What, then, would count as a genuine miracle, an event that could not be accommodated within the realm of the natural? It is of course difficult to set limits on what can occur naturally, but I think an example of something which, if it happened, would have to be taken as miraculous would be the regrowth of an amputated finger or limb.
If this seems a lot to ask, how about something seemingly simpler? An optic nerve damaged by glaucoma never recovers its function in the ordinary course of events; sight lost through glaucoma is lost for good. If sight were restored in a reliably diagnosed glaucomatous eye, that would count as a miracle in my opinion (I'd certainly like it to happen to me). But to my knowledge no such case has been reported. These are just two examples out of many; what we need for a "genuine" miracle is recovery from some accident or illness in which no spontaneous cure has ever been shown to occur. But cancer doesn't fit the bill.
I therefore think that, although there are well-attested instances of spontaneous recovery from cancer within a religious or paranormal context, this is not convincing evidence for divine intervention. The fact that a patient recovers after having been prayed for doesn't prove that the prayer was responsible for the recovery.
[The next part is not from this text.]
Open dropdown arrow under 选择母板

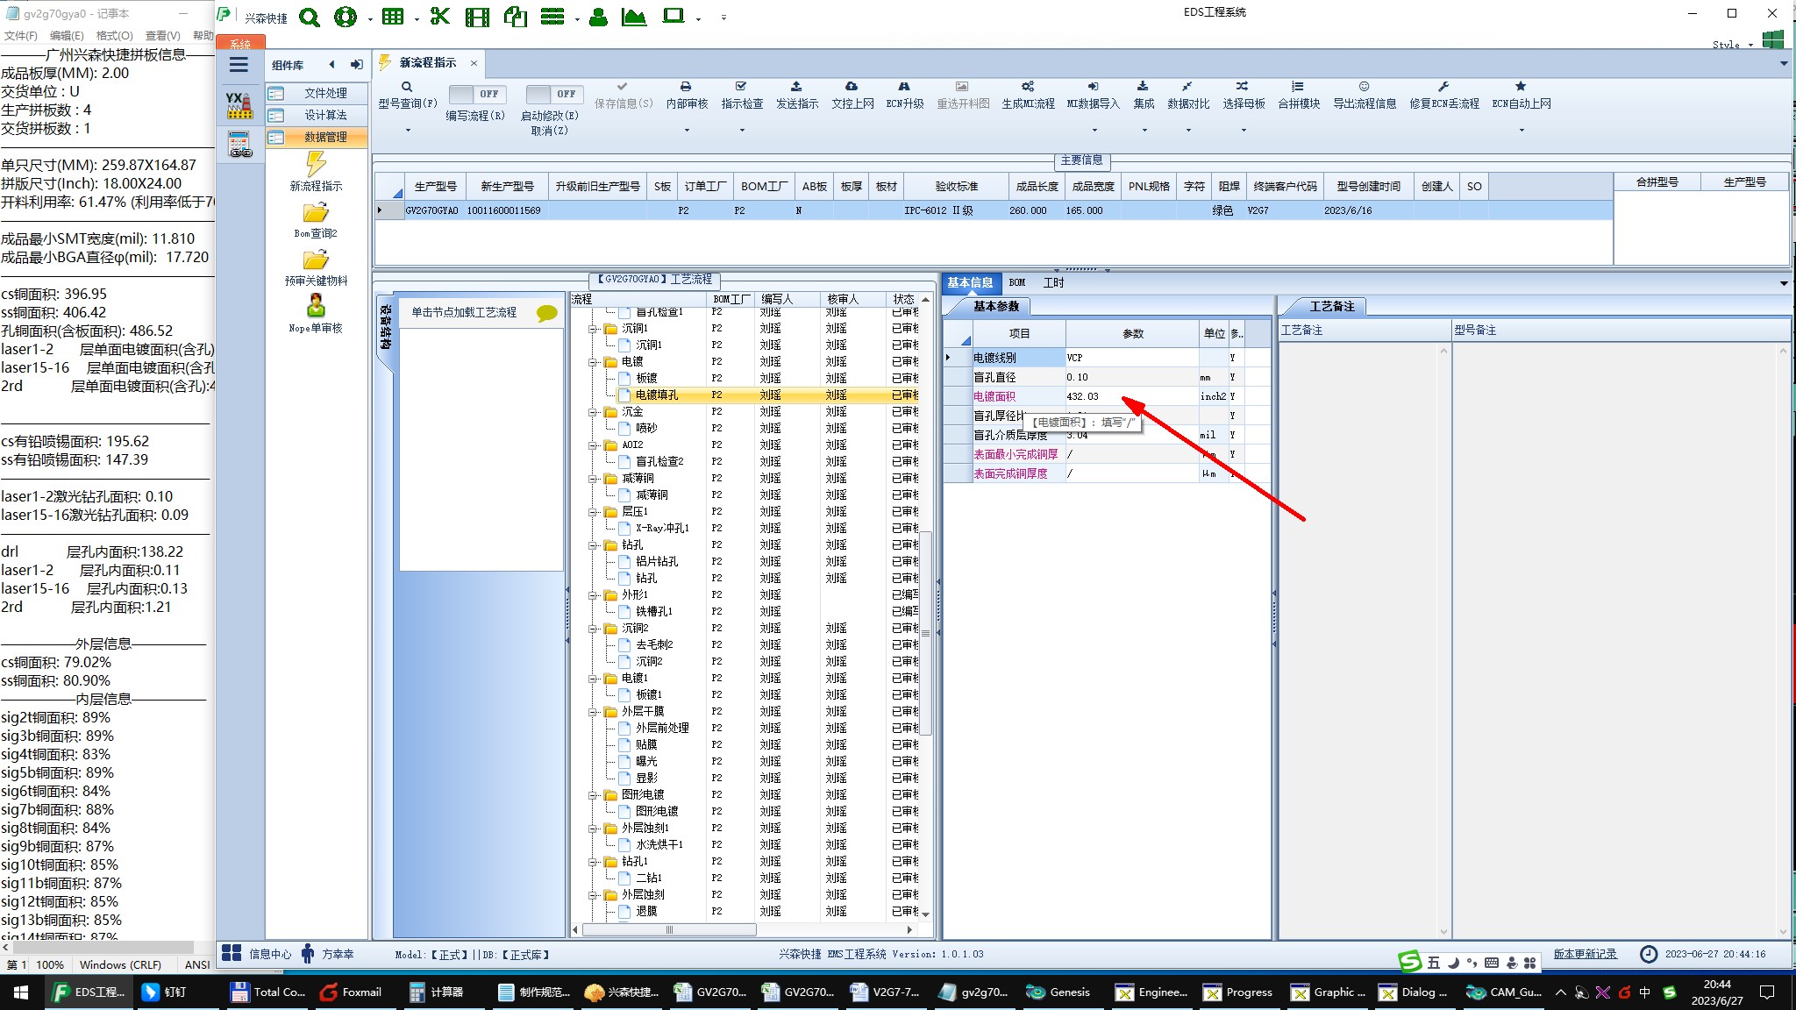pyautogui.click(x=1244, y=131)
Alternative Explanations for Apparently Miraculous Cures of Cancer
It could be coincidence. We don't know how many patients suffering from cancer are prayed for, but the proportion is probably considerable. We don't normally hear about those for whom the prayers are not answered. If very many patients are prayed for, it's possible that among these there will by chance be some who recover spontaneously, but who would have done so even if they had not been prayed for.
- The Role of the Immune System
If, as seems likely, the immune system is involved in spontaneous remissions of cancer, the known influence of the nervous system on the immune system could explain why a patient's beliefs and emotional state might on occasion bring about a remission. The fact that a patient had no conscious expectation of a cure (as in the case reported by Dr. Westcott) doesn't negate a possible influence of this kind.
- God Uses Normal Means to Produce His Miracles
A believer in miracles could argue that even apparently spontaneous remissions are really miraculous. Perhaps God works his miracles through "normal" physiological pathways, rather than by suspending the ordinary laws of physiology; and perhaps he refrains from curing glaucoma and regenerating amputated limbs in order to keep us guessing, or because he doesn't want to force our belief. This is logically possible, but unverifiable, and so can be neglected in a scientific context.